■ WHAT IS NEEDED ■
Once you have read the listing, retype all of it exactly.

##############################

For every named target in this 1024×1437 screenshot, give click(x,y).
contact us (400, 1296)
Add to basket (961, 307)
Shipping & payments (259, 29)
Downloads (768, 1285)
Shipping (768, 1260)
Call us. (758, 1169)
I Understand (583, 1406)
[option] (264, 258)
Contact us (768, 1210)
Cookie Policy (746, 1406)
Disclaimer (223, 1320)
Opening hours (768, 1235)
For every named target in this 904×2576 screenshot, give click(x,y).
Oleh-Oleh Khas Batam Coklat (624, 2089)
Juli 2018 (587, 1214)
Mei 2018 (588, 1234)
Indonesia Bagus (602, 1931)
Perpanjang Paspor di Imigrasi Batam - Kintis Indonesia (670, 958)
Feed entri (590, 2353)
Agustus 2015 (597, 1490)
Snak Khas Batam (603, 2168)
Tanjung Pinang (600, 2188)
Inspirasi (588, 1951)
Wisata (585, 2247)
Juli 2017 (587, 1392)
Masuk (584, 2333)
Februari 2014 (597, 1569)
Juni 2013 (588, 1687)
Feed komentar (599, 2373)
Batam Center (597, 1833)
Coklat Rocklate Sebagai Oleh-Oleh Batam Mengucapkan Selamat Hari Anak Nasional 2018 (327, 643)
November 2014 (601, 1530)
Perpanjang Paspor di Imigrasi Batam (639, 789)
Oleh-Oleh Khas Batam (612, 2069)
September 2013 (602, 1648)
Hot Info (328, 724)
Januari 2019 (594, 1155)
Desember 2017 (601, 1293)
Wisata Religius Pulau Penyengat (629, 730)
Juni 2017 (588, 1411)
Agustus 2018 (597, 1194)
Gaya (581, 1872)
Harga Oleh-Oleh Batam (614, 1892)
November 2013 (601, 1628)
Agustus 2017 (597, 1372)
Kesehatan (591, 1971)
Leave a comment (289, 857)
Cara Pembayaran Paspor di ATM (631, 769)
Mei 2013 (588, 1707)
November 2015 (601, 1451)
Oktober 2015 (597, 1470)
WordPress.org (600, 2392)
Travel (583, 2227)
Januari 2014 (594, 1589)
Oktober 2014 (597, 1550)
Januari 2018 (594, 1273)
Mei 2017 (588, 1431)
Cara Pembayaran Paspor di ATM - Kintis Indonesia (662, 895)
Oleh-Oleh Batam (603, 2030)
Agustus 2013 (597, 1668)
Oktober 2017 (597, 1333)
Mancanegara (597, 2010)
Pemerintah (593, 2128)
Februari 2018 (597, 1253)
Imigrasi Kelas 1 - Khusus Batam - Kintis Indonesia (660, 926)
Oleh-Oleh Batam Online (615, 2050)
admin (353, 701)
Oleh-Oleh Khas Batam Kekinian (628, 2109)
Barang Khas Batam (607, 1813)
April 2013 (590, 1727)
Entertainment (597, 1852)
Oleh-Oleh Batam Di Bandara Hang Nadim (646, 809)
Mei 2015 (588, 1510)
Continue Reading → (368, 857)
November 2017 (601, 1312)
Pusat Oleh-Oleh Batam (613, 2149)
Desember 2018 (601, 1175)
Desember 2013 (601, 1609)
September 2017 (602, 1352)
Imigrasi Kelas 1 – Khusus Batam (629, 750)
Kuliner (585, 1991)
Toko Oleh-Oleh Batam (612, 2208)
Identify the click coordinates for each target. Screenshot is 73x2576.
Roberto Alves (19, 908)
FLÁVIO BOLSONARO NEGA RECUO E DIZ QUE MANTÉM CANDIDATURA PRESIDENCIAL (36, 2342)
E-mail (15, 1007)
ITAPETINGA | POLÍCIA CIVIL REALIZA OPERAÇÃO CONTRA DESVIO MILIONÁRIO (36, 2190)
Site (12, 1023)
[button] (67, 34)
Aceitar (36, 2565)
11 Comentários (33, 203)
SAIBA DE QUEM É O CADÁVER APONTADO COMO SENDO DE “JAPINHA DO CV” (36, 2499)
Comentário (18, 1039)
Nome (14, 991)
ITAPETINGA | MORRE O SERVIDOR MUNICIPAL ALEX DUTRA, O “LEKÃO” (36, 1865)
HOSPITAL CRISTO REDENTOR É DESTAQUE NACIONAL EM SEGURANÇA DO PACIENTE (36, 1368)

##############################

■ YOUR RESPONSE ■
For every named target in this 1024×1437 screenshot, give click(x,y).
contact us (400, 1296)
Add to basket (961, 307)
Shipping & payments (259, 29)
Downloads (768, 1285)
Shipping (768, 1260)
Call us. (758, 1169)
I Understand (583, 1406)
[option] (264, 258)
Contact us (768, 1210)
Cookie Policy (746, 1406)
Disclaimer (223, 1320)
Opening hours (768, 1235)
For every named target in this 904×2576 screenshot, give click(x,y).
Oleh-Oleh Khas Batam Coklat (624, 2089)
Juli 2018 (587, 1214)
Mei 2018 (588, 1234)
Indonesia Bagus (602, 1931)
Perpanjang Paspor di Imigrasi Batam - Kintis Indonesia (670, 958)
Feed entri (590, 2353)
Agustus 2015 (597, 1490)
Snak Khas Batam (603, 2168)
Tanjung Pinang (600, 2188)
Inspirasi (588, 1951)
Wisata (585, 2247)
Juli 2017 (587, 1392)
Masuk (584, 2333)
Februari 2014 (597, 1569)
Juni 2013 (588, 1687)
Feed komentar (599, 2373)
Batam Center (597, 1833)
Coklat Rocklate Sebagai Oleh-Oleh Batam Mengucapkan Selamat Hari Anak Nasional 2018 (327, 643)
November 2014 (601, 1530)
Perpanjang Paspor di Imigrasi Batam (639, 789)
Oleh-Oleh Khas Batam (612, 2069)
September 2013 (602, 1648)
Hot Info (328, 724)
Januari 2019 (594, 1155)
Desember 2017 (601, 1293)
Wisata Religius Pulau Penyengat (629, 730)
Juni 2017 (588, 1411)
Agustus 2018 (597, 1194)
Gaya (581, 1872)
Harga Oleh-Oleh Batam (614, 1892)
November 2013 (601, 1628)
Agustus 2017 (597, 1372)
Kesehatan (591, 1971)
Leave a comment (289, 857)
Cara Pembayaran Paspor di ATM (631, 769)
Mei 2013 (588, 1707)
November 2015 (601, 1451)
Oktober 2015 (597, 1470)
WordPress.org (600, 2392)
Travel (583, 2227)
Januari 2014 (594, 1589)
Oktober 2014 (597, 1550)
Januari 2018 (594, 1273)
Mei 2017 (588, 1431)
Cara Pembayaran Paspor di ATM - Kintis Indonesia (662, 895)
Oleh-Oleh Batam (603, 2030)
Agustus 2013 (597, 1668)
Oktober 2017 (597, 1333)
Mancanegara (597, 2010)
Pemerintah (593, 2128)
Februari 2018 (597, 1253)
Imigrasi Kelas 1 - Khusus Batam - Kintis Indonesia (660, 926)
Oleh-Oleh Batam Online (615, 2050)
admin (353, 701)
Oleh-Oleh Khas Batam Kekinian (628, 2109)
Barang Khas Batam (607, 1813)
April 2013 (590, 1727)
Entertainment (597, 1852)
Oleh-Oleh Batam Di Bandara Hang Nadim (646, 809)
Mei 2015 (588, 1510)
Continue Reading → (368, 857)
November 2017 (601, 1312)
Pusat Oleh-Oleh Batam (613, 2149)
Desember 2018 (601, 1175)
Desember 2013 (601, 1609)
September 2017 (602, 1352)
Imigrasi Kelas 1 – Khusus Batam (629, 750)
Kuliner (585, 1991)
Toko Oleh-Oleh Batam (612, 2208)
Identify the click coordinates for each target. Screenshot is 73x2576.
Roberto Alves (19, 908)
FLÁVIO BOLSONARO NEGA RECUO E DIZ QUE MANTÉM CANDIDATURA PRESIDENCIAL (36, 2342)
E-mail (15, 1007)
ITAPETINGA | POLÍCIA CIVIL REALIZA OPERAÇÃO CONTRA DESVIO MILIONÁRIO (36, 2190)
Site (12, 1023)
[button] (67, 34)
Aceitar (36, 2565)
11 Comentários (33, 203)
SAIBA DE QUEM É O CADÁVER APONTADO COMO SENDO DE “JAPINHA DO CV” (36, 2499)
Comentário (18, 1039)
Nome (14, 991)
ITAPETINGA | MORRE O SERVIDOR MUNICIPAL ALEX DUTRA, O “LEKÃO” (36, 1865)
HOSPITAL CRISTO REDENTOR É DESTAQUE NACIONAL EM SEGURANÇA DO PACIENTE (36, 1368)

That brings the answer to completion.